Critics tackling Drexler always cite her books, including mentions of how her volumes were “widely read and discussed.” Norman Mailer, a pal of hers, cited her as “America's most audacious, vivacious, and crazy writer.” (She told me that whenever Mailer would see her on the street, or at an event, he'd come up to her and drop down into a boxing pose.) Question is, how many people today have read her any of her books?
 
Drexler waxes resigned on the topic: “There is no readership out there anywhere…I don't know of anyone who has read anything I've written (except for some movie reviews, articles, etc). I'm not out on the shelves with the other literary hopefuls, though I recently published Three Novels (a reprint of a trio of early works) from Verbivoracious Press. And To Smithereens has been reprinted ….One of the books that influenced me (recently) a great deal was Mrs. Caldwell Speaks to Her Son by Camilo José Cela.
 
“From childhood on I've always wanted to be a writer. Practically lived in libraries. Sunny Saturday mornings were best, when the librarian would read to us (children).
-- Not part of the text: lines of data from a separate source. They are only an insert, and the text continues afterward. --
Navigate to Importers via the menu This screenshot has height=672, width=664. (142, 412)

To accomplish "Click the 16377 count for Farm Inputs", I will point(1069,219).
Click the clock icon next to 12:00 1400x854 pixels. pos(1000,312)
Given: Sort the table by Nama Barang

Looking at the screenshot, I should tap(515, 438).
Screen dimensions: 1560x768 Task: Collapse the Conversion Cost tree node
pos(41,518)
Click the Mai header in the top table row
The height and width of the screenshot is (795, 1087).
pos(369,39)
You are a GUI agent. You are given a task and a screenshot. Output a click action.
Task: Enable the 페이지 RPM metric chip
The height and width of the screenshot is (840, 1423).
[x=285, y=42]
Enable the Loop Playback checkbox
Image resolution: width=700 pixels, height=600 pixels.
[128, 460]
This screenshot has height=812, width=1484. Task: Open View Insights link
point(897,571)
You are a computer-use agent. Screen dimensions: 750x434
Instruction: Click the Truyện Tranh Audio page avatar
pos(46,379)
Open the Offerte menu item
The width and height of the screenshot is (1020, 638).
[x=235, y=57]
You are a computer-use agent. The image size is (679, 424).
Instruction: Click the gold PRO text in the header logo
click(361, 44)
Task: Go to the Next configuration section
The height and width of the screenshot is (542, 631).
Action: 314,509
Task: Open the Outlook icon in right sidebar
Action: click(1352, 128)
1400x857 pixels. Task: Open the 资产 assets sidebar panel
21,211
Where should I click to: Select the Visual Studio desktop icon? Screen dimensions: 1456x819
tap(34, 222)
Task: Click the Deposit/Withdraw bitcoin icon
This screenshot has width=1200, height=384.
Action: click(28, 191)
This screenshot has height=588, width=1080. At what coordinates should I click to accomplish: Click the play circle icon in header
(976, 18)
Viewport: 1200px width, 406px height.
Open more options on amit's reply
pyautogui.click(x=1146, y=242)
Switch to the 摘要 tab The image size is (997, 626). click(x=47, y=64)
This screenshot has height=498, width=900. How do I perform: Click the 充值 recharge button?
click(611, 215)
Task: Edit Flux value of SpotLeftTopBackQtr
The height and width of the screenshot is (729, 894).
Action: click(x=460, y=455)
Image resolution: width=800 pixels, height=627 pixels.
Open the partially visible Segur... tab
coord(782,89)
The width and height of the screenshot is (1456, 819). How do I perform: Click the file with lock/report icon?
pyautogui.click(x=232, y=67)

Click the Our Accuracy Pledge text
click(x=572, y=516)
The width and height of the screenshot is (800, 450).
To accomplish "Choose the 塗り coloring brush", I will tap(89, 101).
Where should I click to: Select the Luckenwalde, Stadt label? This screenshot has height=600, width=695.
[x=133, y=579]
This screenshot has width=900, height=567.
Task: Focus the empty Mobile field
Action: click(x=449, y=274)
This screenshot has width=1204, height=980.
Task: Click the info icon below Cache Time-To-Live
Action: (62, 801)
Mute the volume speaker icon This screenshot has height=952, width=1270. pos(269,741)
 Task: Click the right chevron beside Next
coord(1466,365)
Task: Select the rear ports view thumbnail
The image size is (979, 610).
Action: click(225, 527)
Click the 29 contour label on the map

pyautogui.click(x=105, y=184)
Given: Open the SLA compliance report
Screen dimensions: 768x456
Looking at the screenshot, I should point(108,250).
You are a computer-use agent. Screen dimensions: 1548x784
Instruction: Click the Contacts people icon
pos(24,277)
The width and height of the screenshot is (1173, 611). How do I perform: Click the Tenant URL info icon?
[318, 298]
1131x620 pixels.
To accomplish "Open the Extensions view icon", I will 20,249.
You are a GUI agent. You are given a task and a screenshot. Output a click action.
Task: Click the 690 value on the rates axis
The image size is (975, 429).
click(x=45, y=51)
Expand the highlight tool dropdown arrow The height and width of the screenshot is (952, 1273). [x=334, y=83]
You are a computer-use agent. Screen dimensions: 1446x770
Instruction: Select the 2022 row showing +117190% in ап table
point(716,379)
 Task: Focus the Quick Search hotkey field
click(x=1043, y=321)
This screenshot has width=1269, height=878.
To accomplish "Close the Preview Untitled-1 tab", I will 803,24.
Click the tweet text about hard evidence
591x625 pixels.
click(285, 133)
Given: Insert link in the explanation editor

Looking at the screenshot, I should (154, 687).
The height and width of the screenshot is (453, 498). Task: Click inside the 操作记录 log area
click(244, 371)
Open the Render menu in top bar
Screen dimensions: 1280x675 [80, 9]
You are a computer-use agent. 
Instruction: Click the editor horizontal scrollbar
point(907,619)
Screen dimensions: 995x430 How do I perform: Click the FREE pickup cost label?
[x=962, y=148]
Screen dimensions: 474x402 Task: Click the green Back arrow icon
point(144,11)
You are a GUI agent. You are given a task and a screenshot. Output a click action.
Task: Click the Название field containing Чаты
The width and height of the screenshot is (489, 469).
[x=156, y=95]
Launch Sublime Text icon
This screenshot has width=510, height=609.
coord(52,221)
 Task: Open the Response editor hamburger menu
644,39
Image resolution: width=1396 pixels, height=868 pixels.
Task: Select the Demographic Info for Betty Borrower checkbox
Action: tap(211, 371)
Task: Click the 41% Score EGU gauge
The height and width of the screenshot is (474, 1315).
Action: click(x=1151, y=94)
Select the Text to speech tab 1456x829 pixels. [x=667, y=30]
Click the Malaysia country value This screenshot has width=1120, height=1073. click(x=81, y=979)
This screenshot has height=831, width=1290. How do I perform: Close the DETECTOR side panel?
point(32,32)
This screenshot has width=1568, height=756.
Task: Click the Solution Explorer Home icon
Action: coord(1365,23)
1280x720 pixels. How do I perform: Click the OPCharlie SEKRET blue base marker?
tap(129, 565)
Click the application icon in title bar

I would sometimes just go past the shelves looking at the titles of books, overcome with desire to have something of mine up there, cuddled by books just waiting to be read. The fairy tale books were color coded. I read every one of them. I found Bomba the Jungle Boy exciting, Nancy Drew was teenage involvement. The foreign books, French and Italian were mysterious, even in translation, and chock full of detail: Colette with her gardens and affairs, Balzac with his droll tales, Joyce and his discovery Italo Svevo (As A Man Grows Older), the Ionesco plays, Nathanael West (The Dream Life of Balso Snell), Alice (or Through the Looking Glass), Gogol (My Childhood), Grey's Anatomy, Perelman's short stories, assorted Kafka.”
 
“I was an avid reader — that's how I got to write a novel in the first place. All I had to show for years as a writer was a story I dictated to my mother about two kids lost in a department store, and a school assignment about a visit to Governor's Island, a few descriptive paragraphs going nowhere. But I met someone who asked me to write a novel. He meant it. Came back two years later with a contract. So I made myself do it. I managed to write my first book. The publisher was Grossman who also published Nader's Unsafe at Any Speed(among many others).”
 
“There was no rejection. Any book I wrote was published. I was encouraged (mostly by my close circle of friends). Nowhere, no how did I even dream of being an artist. It sneaked up on me. My work has a hidden agenda, the narrative is more than I reveal, than is seen or heard. The viewer must intuit the rest of the story. But I want the painting to demand attention. To live again. After all, the images have been captured and held tight. Hidden. It might be a cruel thing. Release can only come when the viewer is moved by the image. Most of all I have fun. Writing, painting, any creative activity is grist for the mill.”
 
“I wouldn't know how to interest a publisher in republishing my books. I'm unknown. Not in the right category. I've been working on a book (a few years) that resists understanding, yet I don't want to let go.”
 
I notice her carefully wrapping up the uneaten half of her sandwich. Are you taking that home? “I was going to,” she says, looking suddenly a little worried, “why, do you want it?”